Try running the code with alice-start.txt is the first few paragraphs of Alice in Wonderland, and alice-book is the entire text of the book. Try the entire text.

1. Note how fast it is. Your computer is operating at, say, 2Ghz, 2 billion operations per second. Even if each Python line of code takes, say, 10 operations, that's still a speed that is hard for the mind to grasp.

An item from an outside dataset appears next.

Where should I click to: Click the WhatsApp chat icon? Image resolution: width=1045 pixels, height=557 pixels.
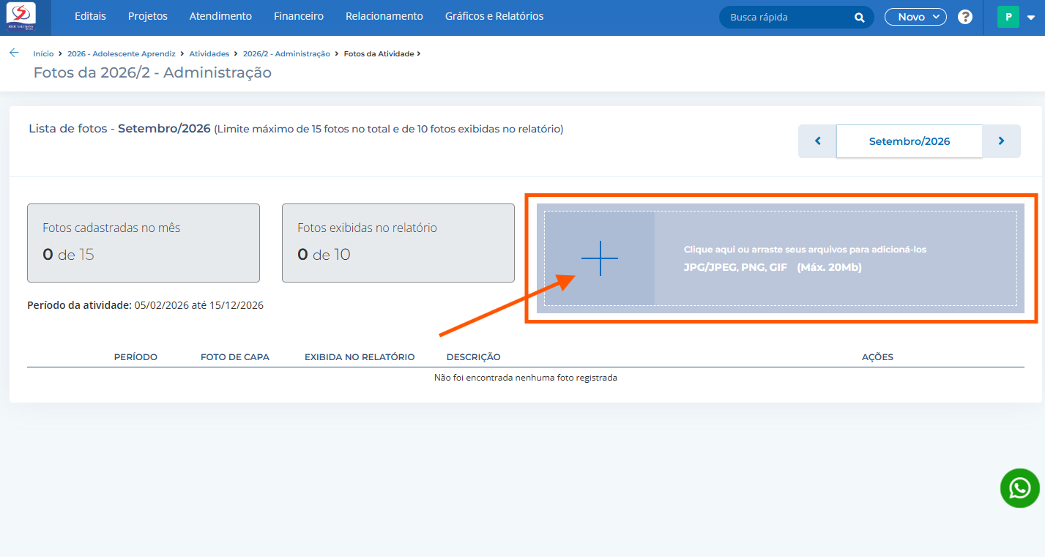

2. Try running this way (py instead of python3 on Windows):

$ python3 crazycat.py -crazy alice-start.txt > capture.txt

What does this do? Instead of printing to the terminal, it captures standard output to a file "capture.txt". Use "ls" and "cat" to look at the new file. This is a super handy way to use your programs. You run the program, experimenting and seeing the output directly. When you have a form you, like use > once to capture the output. Like the pros do it!


Slide 37

Debugging 1-2-3

Here are some hints about debugging – something you will do often as a programmer!

1. Look at the exception

Read the exception message and line number. Go look at that line. Many bugs can be fixed right there. Always look from the "bottom-up" when reading error messages. Look at the file name for the message, and if it isn't the file you've been working on, keep reading up the list of messages until you find one that is in the file you've been working on. If it isn't in the section you've been working on (e.g., it was code that was already provided), keep reading up. Eventually, you should find a line number that is close to where you've been working.

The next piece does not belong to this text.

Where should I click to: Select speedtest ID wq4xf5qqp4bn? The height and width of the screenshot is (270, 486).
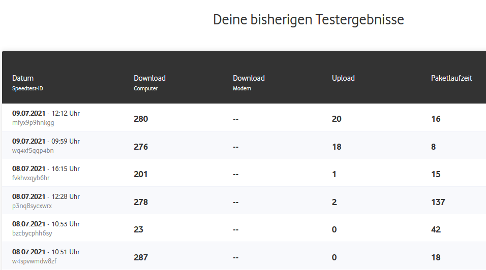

2. Look at the "got" + your code

Don't ask "why is this not working?". Ask "why is the code producing this?". Look at the code, trace through it with your mind. Sometimes "trace through it with your mind" is too hard! In that case try print() below.

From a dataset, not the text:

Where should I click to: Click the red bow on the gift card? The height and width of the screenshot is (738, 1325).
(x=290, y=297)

3a. Add some print() in the code - server

Instead of tracking the code in your head, add print() to see the state of the variables. This works on the experimental server. Try adding print code in crazy_str() on the server:

> crazy_str()

def crazy_str(s):
    result = ''
    for i in range(len(s)):
        if i % 2 == 0:
            result += s[i].lower()
        else:
            result += s[i].upper()
        print('i:', i, 'result:', result)
    return result

Output with print() for the case 'Python'

'pYtHoN'

i: 0 result: p
i: 1 result: pY
i: 2 result: pYt
i: 3 result: pYtH
i: 4 result: pYtHo
i: 5 result: pYtHoN

The experimental server shows the function result first, then the printout below. This can also work in a Doctest. Be sure to remove the print() lines when done - they are temporary scaffolding while building.

3b. Try adding print() to crazy_str() Doctest

In the crazycat.py file. Run the Doctest. Remove the print() when done - it's temporary.